Segment Start: Data provided

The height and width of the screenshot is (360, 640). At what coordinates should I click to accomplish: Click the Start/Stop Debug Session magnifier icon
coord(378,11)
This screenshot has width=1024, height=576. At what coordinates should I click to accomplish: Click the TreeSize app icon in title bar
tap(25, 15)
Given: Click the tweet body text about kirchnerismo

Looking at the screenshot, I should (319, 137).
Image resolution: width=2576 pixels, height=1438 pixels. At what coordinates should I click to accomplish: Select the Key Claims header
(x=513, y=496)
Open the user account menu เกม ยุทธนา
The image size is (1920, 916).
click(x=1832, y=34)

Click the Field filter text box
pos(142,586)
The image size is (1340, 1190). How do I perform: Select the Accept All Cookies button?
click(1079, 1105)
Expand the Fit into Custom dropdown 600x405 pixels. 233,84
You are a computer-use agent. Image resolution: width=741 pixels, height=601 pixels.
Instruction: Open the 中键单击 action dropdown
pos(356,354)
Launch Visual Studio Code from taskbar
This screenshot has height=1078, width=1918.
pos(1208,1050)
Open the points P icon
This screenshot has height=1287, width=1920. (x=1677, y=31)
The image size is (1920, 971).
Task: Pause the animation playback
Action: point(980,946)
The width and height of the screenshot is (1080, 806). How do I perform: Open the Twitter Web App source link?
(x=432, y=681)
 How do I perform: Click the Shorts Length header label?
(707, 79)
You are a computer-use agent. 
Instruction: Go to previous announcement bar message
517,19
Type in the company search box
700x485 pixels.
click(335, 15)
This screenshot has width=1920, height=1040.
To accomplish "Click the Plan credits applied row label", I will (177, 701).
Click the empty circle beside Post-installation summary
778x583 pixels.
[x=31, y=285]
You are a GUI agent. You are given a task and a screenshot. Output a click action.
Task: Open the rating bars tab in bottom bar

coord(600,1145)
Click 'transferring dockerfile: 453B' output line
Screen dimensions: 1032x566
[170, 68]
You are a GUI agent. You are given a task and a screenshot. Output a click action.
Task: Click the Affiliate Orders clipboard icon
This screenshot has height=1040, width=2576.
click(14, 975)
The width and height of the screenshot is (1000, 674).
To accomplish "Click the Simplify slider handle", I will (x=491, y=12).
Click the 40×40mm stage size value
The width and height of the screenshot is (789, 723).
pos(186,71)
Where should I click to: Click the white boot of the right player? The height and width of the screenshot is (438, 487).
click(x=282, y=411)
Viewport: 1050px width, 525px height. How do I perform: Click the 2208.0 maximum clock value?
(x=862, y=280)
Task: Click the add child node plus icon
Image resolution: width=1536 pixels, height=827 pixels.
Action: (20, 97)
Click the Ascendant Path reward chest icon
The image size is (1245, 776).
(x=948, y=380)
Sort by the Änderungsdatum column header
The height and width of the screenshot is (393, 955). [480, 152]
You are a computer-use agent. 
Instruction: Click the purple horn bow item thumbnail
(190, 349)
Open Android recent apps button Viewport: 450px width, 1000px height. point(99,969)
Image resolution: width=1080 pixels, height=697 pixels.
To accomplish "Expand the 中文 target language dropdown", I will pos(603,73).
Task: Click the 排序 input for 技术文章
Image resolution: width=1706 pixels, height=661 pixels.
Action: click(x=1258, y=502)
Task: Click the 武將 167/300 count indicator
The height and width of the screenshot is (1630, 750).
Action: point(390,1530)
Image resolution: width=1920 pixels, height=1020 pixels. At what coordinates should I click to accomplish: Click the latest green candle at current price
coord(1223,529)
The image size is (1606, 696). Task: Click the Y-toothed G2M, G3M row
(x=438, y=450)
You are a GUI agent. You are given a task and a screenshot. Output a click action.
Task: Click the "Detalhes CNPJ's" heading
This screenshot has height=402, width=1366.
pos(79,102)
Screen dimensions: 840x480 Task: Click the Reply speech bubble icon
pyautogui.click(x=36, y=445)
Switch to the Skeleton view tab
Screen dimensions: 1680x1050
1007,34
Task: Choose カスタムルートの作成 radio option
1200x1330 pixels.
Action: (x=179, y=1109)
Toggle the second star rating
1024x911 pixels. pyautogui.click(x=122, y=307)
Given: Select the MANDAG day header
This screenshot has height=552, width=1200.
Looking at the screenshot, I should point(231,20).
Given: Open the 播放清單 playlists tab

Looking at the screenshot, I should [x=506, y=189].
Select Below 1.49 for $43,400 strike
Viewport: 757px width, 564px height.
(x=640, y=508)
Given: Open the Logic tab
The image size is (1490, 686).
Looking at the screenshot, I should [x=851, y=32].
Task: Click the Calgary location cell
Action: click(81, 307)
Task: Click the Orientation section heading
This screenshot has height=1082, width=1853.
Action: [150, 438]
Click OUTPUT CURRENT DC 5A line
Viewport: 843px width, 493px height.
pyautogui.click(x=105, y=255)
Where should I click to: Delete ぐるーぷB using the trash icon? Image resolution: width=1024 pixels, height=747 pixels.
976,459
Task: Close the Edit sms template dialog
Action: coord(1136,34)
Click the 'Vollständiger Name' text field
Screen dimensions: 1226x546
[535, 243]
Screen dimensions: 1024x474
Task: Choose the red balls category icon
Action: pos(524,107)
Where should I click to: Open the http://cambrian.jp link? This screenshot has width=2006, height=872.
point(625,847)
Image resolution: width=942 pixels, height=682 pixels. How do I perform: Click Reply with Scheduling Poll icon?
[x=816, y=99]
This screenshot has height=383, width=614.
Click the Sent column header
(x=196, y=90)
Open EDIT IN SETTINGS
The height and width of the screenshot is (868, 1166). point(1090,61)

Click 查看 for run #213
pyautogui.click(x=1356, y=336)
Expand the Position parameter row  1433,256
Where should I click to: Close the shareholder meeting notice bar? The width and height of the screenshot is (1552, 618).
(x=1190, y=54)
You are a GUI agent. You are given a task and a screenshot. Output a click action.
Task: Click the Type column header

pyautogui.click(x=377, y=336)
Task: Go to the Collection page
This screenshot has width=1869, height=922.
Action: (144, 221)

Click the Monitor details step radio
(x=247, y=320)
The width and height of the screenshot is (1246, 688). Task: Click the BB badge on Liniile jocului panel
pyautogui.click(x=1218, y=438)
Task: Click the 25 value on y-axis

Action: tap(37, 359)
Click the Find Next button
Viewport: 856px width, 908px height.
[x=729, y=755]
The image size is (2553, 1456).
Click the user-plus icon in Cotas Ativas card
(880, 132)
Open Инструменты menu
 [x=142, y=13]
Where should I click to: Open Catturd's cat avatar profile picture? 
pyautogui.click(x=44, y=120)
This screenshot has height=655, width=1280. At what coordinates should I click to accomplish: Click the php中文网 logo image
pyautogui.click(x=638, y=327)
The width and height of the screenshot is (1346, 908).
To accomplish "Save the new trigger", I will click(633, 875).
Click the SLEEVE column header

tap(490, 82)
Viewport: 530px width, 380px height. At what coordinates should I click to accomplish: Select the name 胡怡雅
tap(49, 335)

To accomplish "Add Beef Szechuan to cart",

Segment End: Data provided

* Work to complete
Only the lines from the one with "Task: Click the 25 value on y-axis" through the final line above belong in the answer, each reproduced word for word.

* Response box
Task: Click the 25 value on y-axis

Action: tap(37, 359)
Click the Find Next button
Viewport: 856px width, 908px height.
[x=729, y=755]
The image size is (2553, 1456).
Click the user-plus icon in Cotas Ativas card
(880, 132)
Open Инструменты menu
 [x=142, y=13]
Where should I click to: Open Catturd's cat avatar profile picture? 
pyautogui.click(x=44, y=120)
This screenshot has height=655, width=1280. At what coordinates should I click to accomplish: Click the php中文网 logo image
pyautogui.click(x=638, y=327)
The width and height of the screenshot is (1346, 908).
To accomplish "Save the new trigger", I will click(633, 875).
Click the SLEEVE column header

tap(490, 82)
Viewport: 530px width, 380px height. At what coordinates should I click to accomplish: Select the name 胡怡雅
tap(49, 335)

To accomplish "Add Beef Szechuan to cart",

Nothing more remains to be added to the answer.